魔力が炸裂したことによる物理的衝撃。その後、拡散された魔力はその役割を果たし始める。すなわち、魔法の発露だ。
指標も対象もなく無作為に発動された魔法はあたりを蹂躙し、破壊する。
コウヤの場合、誕生と同時に魔力の暴発が起きた。
炸裂した魔力はあたり一面を吹き飛ばした。空気中に拡散した魔力が魔法を引き起こし、乱打される魔法は夜中だというのに昼のように煌々と明るく輝き続けた。煌夜という名の由来である。
「母親も死んだし……さ」
なにせ生まれ落ちたと同時の暴発だ。母親の顔も知らない。だが、コウヤが生まれた以上母親はいたのだ。

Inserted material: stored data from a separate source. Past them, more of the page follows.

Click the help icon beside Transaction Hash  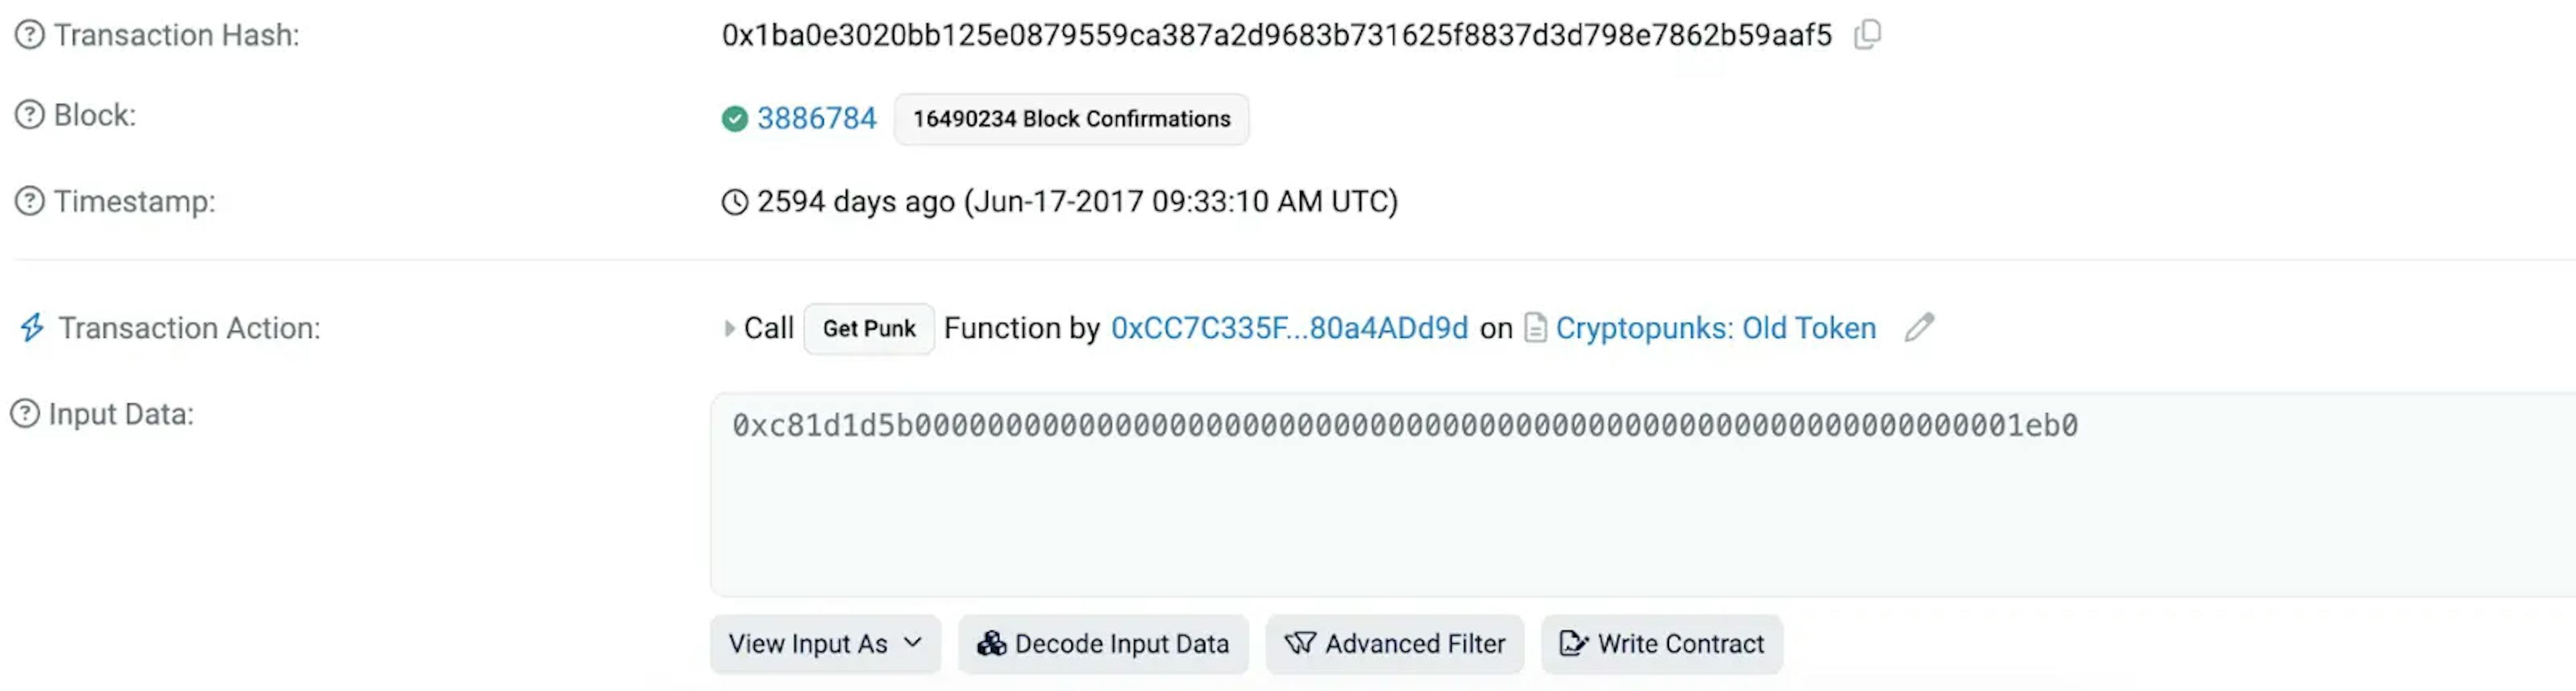tap(30, 35)
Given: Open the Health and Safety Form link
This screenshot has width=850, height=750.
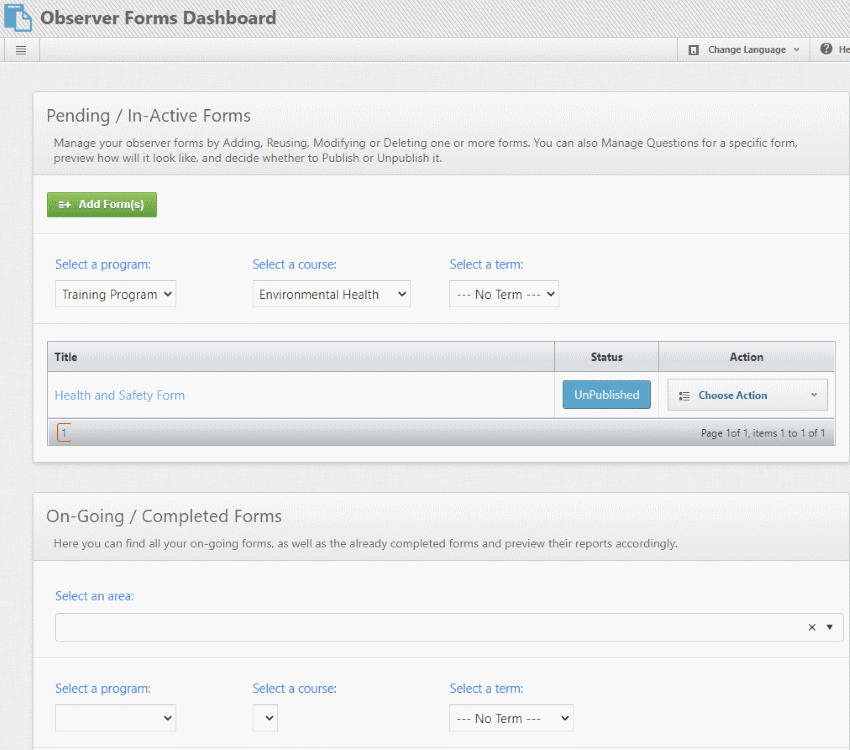Looking at the screenshot, I should [120, 395].
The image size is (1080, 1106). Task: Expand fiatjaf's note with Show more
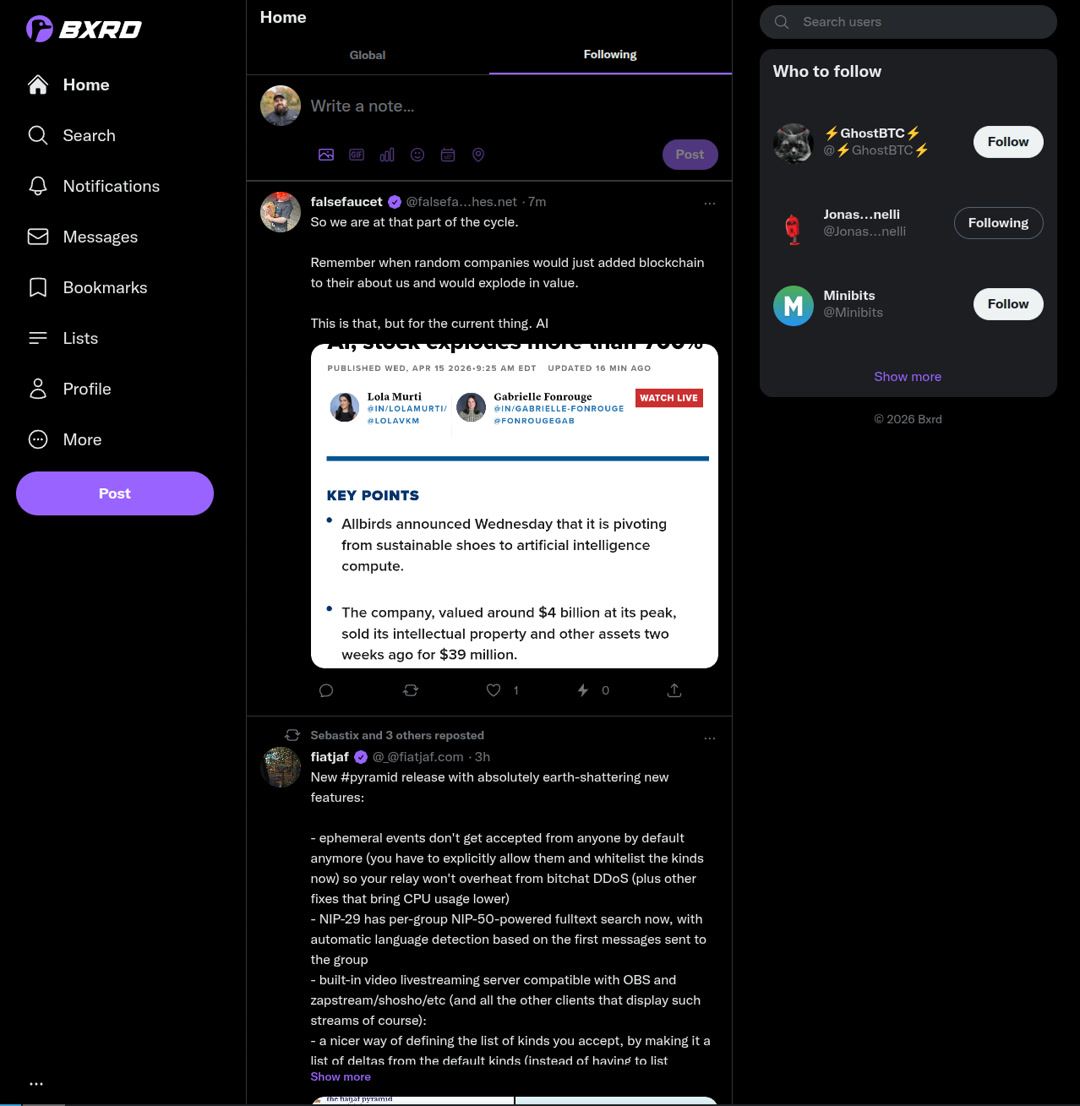(x=341, y=1076)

母の出産に立ち会うために父親がいたかもしれない。知人や友人が駆けつけていたのかもしれない。助産師や、それに関連する職の人が出産を助けるためにいたかもしれない。
それらをまとめてコウヤは吹っ飛ばしてしまったのだ。
それだけならまだよかった。だが、彼らにだって家族がいた。煌夜を免れた人々は愛する者の死を嘆き、そして原因を恨んだ。
コウヤは身を守るため、それらに対峙せざるをえなかった。中には事故や故意で殺してしまった人もいる。
生まれてからずっと屍の上だ。
「師匠も死んだ」
誕生と同時に魔力の暴発を起こしたコウヤを引き取り、赤子からずっと育ててくれた女性だ。

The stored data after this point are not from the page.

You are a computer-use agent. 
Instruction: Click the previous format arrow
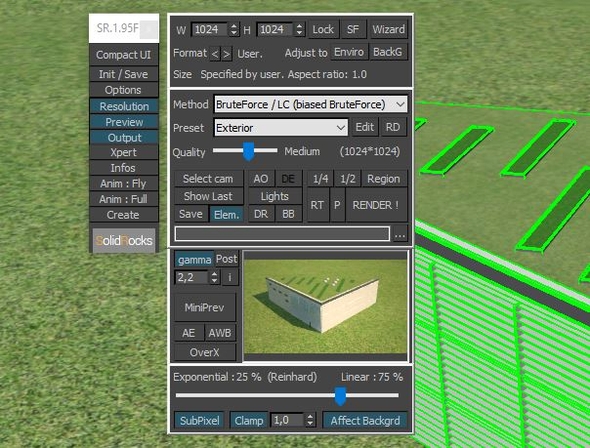coord(214,54)
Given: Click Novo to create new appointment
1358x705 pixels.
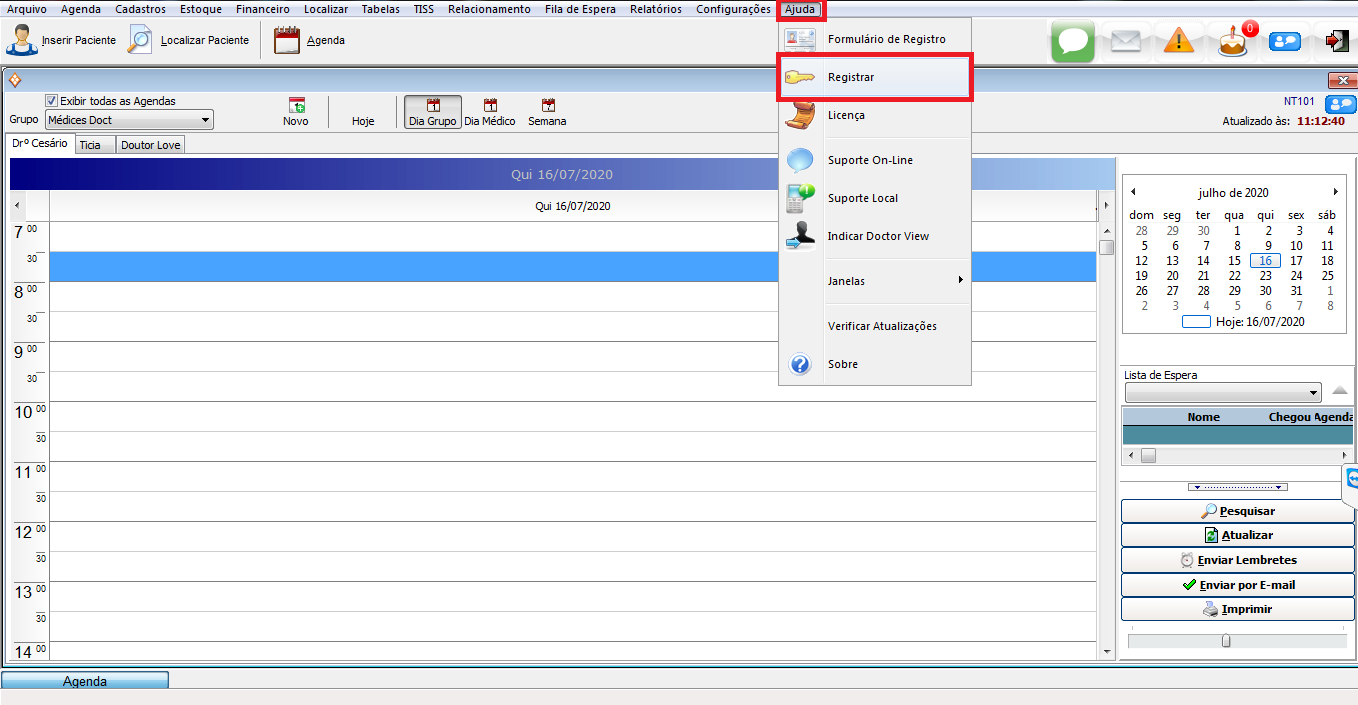Looking at the screenshot, I should [x=296, y=112].

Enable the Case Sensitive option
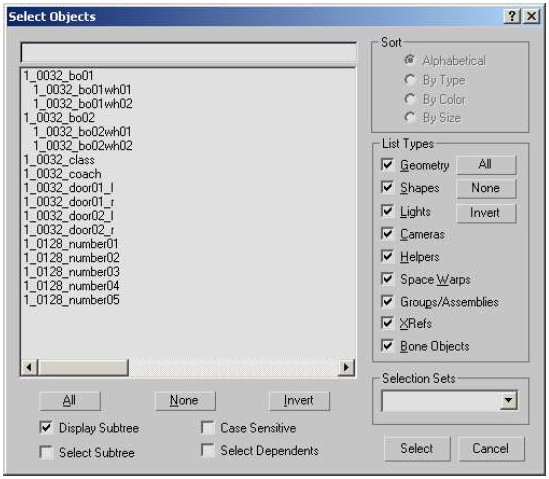pos(208,428)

育ての親でもあり、師でもあった。養母と後見人と師匠と教師を兼ねた女性だった。
リグラヴェーダという名の彼女はコウヤに色々なことを教え導き、自立できるまでに育て上げた。
そして、コウヤが独り立ちできるようになった頃、彼女は飛び降りて死んだ。まるで、自分の役目は終わったので退場するのが当然だというように。
「それからはまぁ、色々とあったし……」
記憶が薄れて具体的なことは曖昧だが、とにかく苦労したという記憶はある。治安がよくないところだったので、そういったことにまつわる諸々だろう。
それから時間が流れ、場所まで変わってここにいる。
この世界に召喚され、後付けされた知識で塔の頂上にあるものを知った時、それならば、と願ったことがある。
「もし俺が魔力持ちでなかったら、って」
もし魔力持ちでなかったら。親がいて、師がいて、自分によって死ぬ人間は誰もいなくて。
誰も死ぬことなく殺すことなく過ごせていたのではないか。そう思うのだ。そう想像してしまったのだ。